TO BE DONE >>
Convert the stretch from the start of the rows through the line containing "[x=59, y=397]" into a Markdown table with the columns Number and Text, numbering each line and leaving out blank lines.
── SUPPLIED DATA ──
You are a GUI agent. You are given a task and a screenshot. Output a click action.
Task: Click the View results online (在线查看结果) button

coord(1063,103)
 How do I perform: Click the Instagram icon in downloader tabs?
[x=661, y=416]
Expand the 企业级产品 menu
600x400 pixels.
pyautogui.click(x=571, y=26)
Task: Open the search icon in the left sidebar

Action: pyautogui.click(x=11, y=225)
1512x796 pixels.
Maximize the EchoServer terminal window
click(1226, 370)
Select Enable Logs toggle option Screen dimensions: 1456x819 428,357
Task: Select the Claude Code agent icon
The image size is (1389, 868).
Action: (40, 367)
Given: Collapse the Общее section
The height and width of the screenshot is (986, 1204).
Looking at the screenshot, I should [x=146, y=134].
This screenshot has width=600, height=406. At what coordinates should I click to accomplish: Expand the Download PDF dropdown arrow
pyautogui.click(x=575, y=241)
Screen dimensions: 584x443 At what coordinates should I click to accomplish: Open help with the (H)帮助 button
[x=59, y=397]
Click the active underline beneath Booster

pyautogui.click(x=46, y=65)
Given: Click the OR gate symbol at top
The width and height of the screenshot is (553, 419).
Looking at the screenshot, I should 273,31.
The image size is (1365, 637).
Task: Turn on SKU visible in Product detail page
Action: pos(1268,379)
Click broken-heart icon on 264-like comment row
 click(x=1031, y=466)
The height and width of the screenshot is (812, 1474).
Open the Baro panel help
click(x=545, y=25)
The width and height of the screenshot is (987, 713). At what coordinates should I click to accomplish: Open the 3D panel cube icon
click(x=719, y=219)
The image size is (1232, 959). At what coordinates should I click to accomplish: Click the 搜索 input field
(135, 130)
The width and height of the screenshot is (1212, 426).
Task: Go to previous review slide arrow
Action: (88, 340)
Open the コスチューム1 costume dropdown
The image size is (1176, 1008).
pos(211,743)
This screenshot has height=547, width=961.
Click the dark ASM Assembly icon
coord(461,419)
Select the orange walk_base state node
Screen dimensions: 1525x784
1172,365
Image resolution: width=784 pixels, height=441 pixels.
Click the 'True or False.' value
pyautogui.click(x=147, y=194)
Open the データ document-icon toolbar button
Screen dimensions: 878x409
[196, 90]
───
OUTPUT FOR THIS TASK >>
| Number | Text |
|---|---|
| 1 | You are a GUI agent. You are given a task and a screenshot. Output a click action. |
| 2 | Task: Click the View results online (在线查看结果) button |
| 3 | coord(1063,103) |
| 4 |  How do I perform: Click the Instagram icon in downloader tabs? |
| 5 | [x=661, y=416] |
| 6 | Expand the 企业级产品 menu |
| 7 | 600x400 pixels. |
| 8 | pyautogui.click(x=571, y=26) |
| 9 | Task: Open the search icon in the left sidebar |
| 10 | Action: pyautogui.click(x=11, y=225) |
| 11 | 1512x796 pixels. |
| 12 | Maximize the EchoServer terminal window |
| 13 | click(1226, 370) |
| 14 | Select Enable Logs toggle option Screen dimensions: 1456x819 428,357 |
| 15 | Task: Select the Claude Code agent icon |
| 16 | The image size is (1389, 868). |
| 17 | Action: (40, 367) |
| 18 | Given: Collapse the Общее section |
| 19 | The height and width of the screenshot is (986, 1204). |
| 20 | Looking at the screenshot, I should [x=146, y=134]. |
| 21 | This screenshot has width=600, height=406. At what coordinates should I click to accomplish: Expand the Download PDF dropdown arrow |
| 22 | pyautogui.click(x=575, y=241) |
| 23 | Screen dimensions: 584x443 At what coordinates should I click to accomplish: Open help with the (H)帮助 button |
| 24 | [x=59, y=397] |